As confissões de Günter Grass
Günter Grass é um grande escritor alemão, tendo recebido o Prémio Nobel de Literatura em 1999. Entre as suas obras mais conhecidas, encontra-se «O Tambor», adaptado ao cinema por Volker Schlondorff, num filme que recebeu Óscar do melhor filme estrangeiro em 1979.
Ao mesmo tempo, Günter Grass era considerado como uma espécie de consciência moral da Alemanha, tendo por várias vezes exortado os seus compatriotas a «confessarem» e «fazerem as contas» com o passado nazi. Militou em vários movimentos de esquerda e chegou a criticar certas posições centristas dos sociais-democratas alemães, nomeadamente quando estes se mostraram favoráveis à reunificação.

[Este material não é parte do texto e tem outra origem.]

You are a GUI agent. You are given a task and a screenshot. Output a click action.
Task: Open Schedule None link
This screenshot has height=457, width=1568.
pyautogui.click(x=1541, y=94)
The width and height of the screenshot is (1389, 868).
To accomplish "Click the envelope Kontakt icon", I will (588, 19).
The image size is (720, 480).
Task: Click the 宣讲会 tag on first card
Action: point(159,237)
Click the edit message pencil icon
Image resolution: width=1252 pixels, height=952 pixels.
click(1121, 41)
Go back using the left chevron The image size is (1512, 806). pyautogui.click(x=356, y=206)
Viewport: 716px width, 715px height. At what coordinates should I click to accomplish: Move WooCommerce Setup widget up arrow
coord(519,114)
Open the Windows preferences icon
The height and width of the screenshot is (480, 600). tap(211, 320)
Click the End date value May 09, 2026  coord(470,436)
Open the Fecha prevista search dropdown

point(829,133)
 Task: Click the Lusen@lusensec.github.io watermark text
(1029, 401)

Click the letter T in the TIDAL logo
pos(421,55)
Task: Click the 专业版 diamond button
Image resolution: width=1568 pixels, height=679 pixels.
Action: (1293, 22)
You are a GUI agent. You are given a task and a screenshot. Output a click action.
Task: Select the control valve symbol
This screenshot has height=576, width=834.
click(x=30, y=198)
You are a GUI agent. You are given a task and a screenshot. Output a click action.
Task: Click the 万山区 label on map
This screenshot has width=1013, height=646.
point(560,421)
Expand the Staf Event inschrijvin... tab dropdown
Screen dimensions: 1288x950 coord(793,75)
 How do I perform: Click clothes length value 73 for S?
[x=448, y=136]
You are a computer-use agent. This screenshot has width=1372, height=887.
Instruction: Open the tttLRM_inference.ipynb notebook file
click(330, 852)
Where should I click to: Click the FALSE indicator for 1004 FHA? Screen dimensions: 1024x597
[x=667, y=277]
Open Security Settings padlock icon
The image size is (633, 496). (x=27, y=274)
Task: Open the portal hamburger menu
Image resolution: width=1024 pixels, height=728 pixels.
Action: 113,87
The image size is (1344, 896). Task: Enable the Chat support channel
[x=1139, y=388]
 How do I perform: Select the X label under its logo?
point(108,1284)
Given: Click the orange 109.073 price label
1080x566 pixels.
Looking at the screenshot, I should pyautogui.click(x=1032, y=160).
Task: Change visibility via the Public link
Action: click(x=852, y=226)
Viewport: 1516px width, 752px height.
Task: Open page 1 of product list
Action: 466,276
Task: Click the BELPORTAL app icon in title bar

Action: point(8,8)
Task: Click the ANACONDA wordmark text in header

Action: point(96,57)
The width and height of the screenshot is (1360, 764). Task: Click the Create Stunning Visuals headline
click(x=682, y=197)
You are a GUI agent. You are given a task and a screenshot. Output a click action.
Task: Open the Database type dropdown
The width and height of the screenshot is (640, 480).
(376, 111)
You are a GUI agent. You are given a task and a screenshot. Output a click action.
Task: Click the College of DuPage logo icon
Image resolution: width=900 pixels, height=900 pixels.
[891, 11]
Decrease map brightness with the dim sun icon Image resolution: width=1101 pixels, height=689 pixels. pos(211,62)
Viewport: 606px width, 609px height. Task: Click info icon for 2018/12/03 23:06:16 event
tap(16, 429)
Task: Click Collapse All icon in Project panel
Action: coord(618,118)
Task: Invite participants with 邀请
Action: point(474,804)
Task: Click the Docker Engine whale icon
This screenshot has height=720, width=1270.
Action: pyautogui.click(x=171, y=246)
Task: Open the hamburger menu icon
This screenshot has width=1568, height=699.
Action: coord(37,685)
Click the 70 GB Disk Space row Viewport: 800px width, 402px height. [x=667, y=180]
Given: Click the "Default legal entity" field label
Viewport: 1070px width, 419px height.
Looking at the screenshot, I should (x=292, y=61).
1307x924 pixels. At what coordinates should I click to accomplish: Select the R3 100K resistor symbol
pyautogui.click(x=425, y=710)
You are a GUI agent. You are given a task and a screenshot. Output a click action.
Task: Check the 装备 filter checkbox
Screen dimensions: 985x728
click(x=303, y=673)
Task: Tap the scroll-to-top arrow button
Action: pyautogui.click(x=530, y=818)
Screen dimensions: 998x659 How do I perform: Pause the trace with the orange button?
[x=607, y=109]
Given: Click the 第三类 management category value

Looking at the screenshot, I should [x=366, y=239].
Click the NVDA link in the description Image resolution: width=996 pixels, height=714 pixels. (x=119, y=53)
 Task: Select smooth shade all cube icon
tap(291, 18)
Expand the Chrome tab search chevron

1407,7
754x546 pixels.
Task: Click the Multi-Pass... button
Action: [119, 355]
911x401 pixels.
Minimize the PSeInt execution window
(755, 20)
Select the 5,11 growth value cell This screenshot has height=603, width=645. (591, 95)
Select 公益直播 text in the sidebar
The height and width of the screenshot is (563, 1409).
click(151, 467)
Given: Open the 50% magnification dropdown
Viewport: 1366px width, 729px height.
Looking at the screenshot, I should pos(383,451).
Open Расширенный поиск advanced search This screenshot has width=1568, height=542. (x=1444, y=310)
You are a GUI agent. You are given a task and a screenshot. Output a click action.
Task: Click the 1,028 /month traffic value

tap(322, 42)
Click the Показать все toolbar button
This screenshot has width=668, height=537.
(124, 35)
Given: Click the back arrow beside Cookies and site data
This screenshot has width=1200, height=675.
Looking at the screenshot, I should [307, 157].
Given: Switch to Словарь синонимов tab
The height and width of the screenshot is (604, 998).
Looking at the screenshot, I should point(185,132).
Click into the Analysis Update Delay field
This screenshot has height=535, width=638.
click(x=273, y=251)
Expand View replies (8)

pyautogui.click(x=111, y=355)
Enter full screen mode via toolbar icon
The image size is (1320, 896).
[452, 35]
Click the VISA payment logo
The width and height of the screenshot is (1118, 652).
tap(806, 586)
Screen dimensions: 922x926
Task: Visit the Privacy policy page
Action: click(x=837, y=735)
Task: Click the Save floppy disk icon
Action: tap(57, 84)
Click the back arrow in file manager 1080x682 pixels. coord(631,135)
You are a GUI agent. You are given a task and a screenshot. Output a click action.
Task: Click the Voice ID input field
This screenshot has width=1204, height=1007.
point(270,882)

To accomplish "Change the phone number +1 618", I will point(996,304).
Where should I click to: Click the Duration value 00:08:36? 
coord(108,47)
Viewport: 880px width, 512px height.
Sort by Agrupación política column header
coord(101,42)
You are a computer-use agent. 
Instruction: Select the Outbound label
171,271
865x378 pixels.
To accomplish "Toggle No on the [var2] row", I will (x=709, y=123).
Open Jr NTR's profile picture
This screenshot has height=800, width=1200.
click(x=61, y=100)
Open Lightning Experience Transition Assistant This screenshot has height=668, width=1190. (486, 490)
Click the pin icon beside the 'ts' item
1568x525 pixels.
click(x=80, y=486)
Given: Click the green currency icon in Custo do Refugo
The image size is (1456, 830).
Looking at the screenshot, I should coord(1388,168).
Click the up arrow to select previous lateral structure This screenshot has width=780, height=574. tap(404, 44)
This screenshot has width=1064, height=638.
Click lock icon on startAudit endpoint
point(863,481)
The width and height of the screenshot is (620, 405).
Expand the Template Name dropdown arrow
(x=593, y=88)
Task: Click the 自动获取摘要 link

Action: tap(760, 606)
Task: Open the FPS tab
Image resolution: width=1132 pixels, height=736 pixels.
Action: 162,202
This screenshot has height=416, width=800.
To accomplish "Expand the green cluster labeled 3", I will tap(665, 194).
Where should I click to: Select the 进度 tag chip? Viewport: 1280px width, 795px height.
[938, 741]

Por isso, a sua última entrevista, publicada a 12 de Agosto no «Frankfurter Allgemeine Zeitung», constituiu um choque profundo. Nessa entrevista, Günter Grass confessa, pela primeira vez, que tinha militado nas Waffen SS, a força de combate das SS cujos membros adquiriram a fama de combatentes fanáticos e que, depois da guerra, foi declarada em Nuremberga como uma organização criminosa. Este reconhecimento do passado precede a publicação da sua autobiografia, com o título sugestivo de «Descascando a Cebola», prevista (na Alemanha) para Setembro próximo.
Günter Grass tinha 17 anos quando foi integrado nas Waffen SS. Assim, não é tanto o facto em si que nos perturba, mas o silêncio do escritor durante mais de sessenta anos. Principalmente quando se trata, como é o caso, de alguém que não hesitava em dirigir críticas aos seus compatriotas por não «assumirem» o seu passado nazi. Um dos seus biógrafos, Michael Jürgs, fala mesmo no «fim de uma instância moral».
A sensação que resta de tudo isto é de decepção e de amargura. É ridículo pedir a Günter Grass que renuncie ao Prémio Nobel que lhe foi dado pela sua obra literária – que não desaparece nem perdeu, de súbito, qualidade. É provavelmente escusado solicitar-lhe que devolva a medalha de ouro da cidade polaca de Gdansk, onde nasceu quando a cidade se chamava ainda Danzig e fazia parte da Alemanha.
Mas custa a compreender porque Günter Grass não aproveitou tantas e tantas oportunidades para desvendar o seu segredo e, afinal, porque só agora o fez. Podia tê-lo feito, nomeadamente, em 2002, por altura da publicação do seu livro «O Caranguejo», que relata o naufrágio do navio alemão «Wilhelm», que transportava refugiados alemães, e chama a atenção para o sofrimento da população civil alemã durante os anos do imediato pós-guerra. Ou, ainda antes, em 1985, quando Kohl e Reagan se deslocaram a Bitburg, um cemitério onde repousam alguns membros das Waffen SS, numa cerimónia que despertou – com razão – polémica e controvérsia.
Nem todos somos puros. Longe disso – e ainda bem! Mas é triste verificar que os mais puros de entre nós o são ainda menos e, principalmente, suspeitar de que tudo isto não passe de um simples acto de vaidade ou de uma manobra publicitária, através dos quais um escritor envelhecido tenta dar novos galões de nobreza um novo livro. Que pena!